• **Records provided**
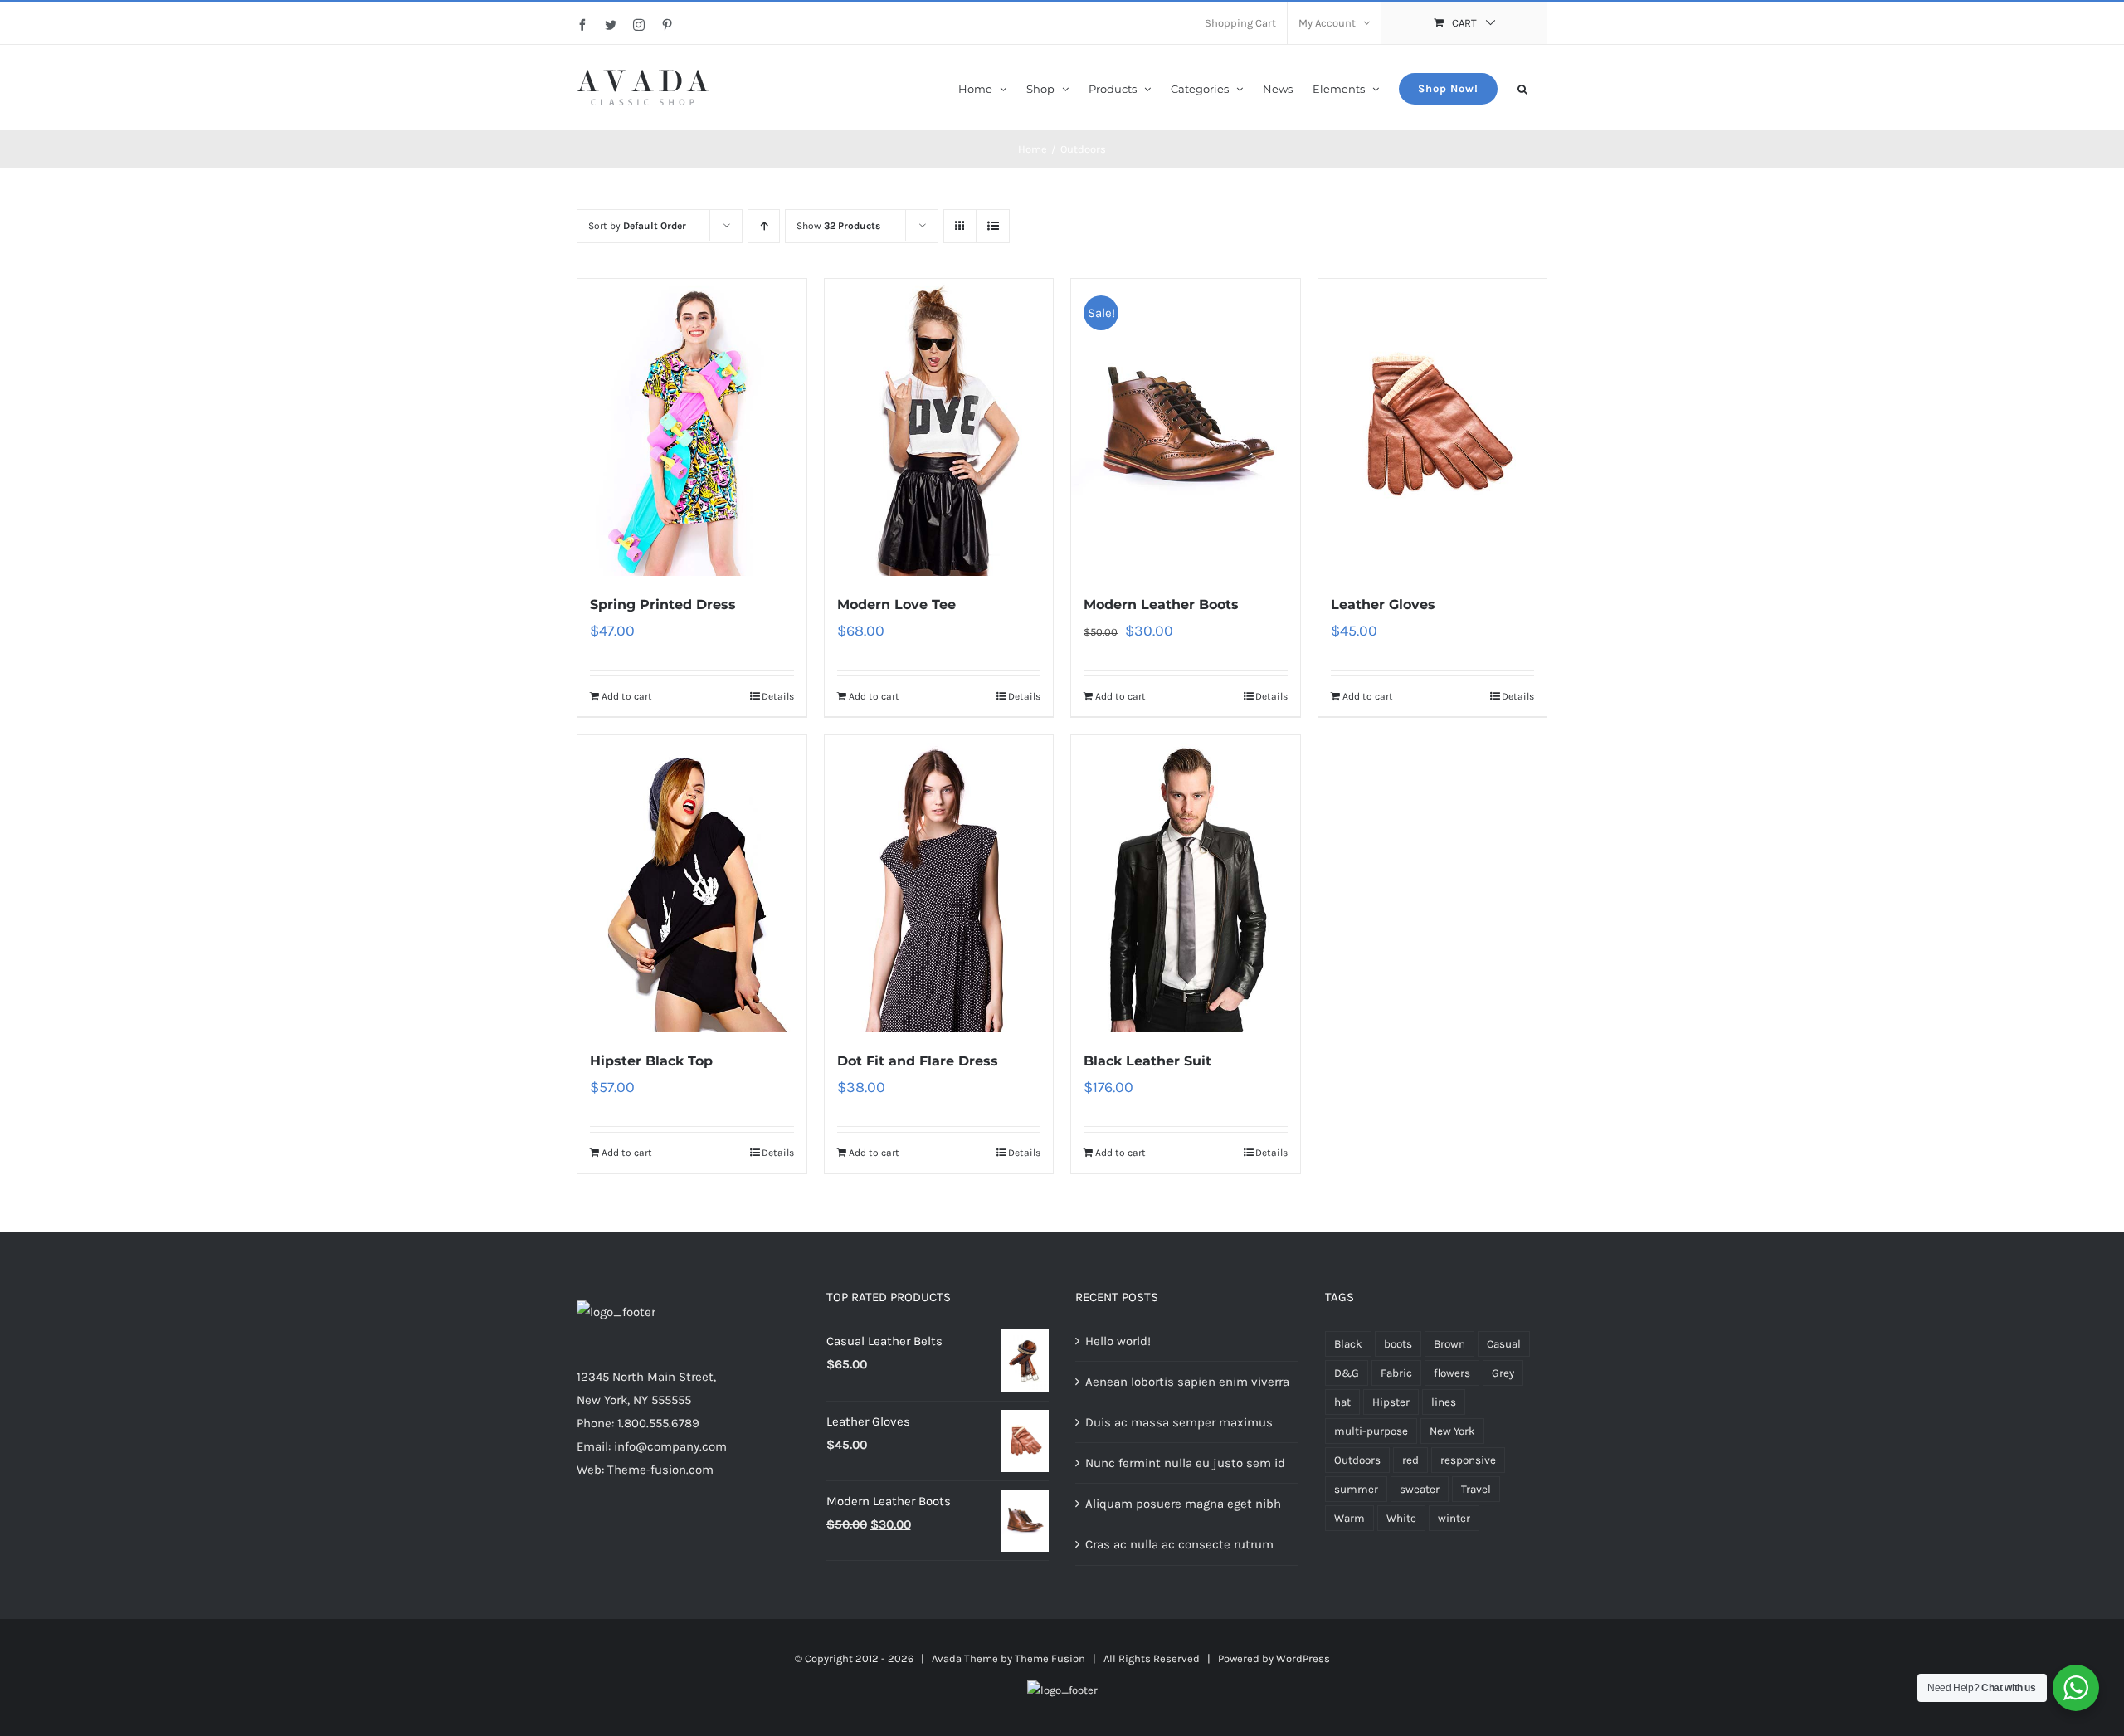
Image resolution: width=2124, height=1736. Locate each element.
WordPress (1303, 1658)
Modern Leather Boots (1161, 604)
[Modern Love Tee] (939, 427)
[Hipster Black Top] (691, 883)
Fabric (1396, 1373)
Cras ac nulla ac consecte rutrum (1179, 1544)
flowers (1452, 1373)
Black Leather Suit (1147, 1061)
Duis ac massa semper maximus (1179, 1422)
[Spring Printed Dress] (691, 427)
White (1401, 1518)
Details (778, 696)
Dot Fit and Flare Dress (917, 1061)
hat (1342, 1402)
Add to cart (627, 696)
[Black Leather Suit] (1185, 883)
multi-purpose (1371, 1431)
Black (1348, 1344)
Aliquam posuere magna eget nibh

• **What to produce**
Output exactly the lines from the one containing "Details (778, 696)" through the last line of the entries, both ends included.

• **Answer to the problem**
Details (778, 696)
Dot Fit and Flare Dress (917, 1061)
hat (1342, 1402)
Add to cart (627, 696)
[Black Leather Suit] (1185, 883)
multi-purpose (1371, 1431)
Black (1348, 1344)
Aliquam posuere magna eget nibh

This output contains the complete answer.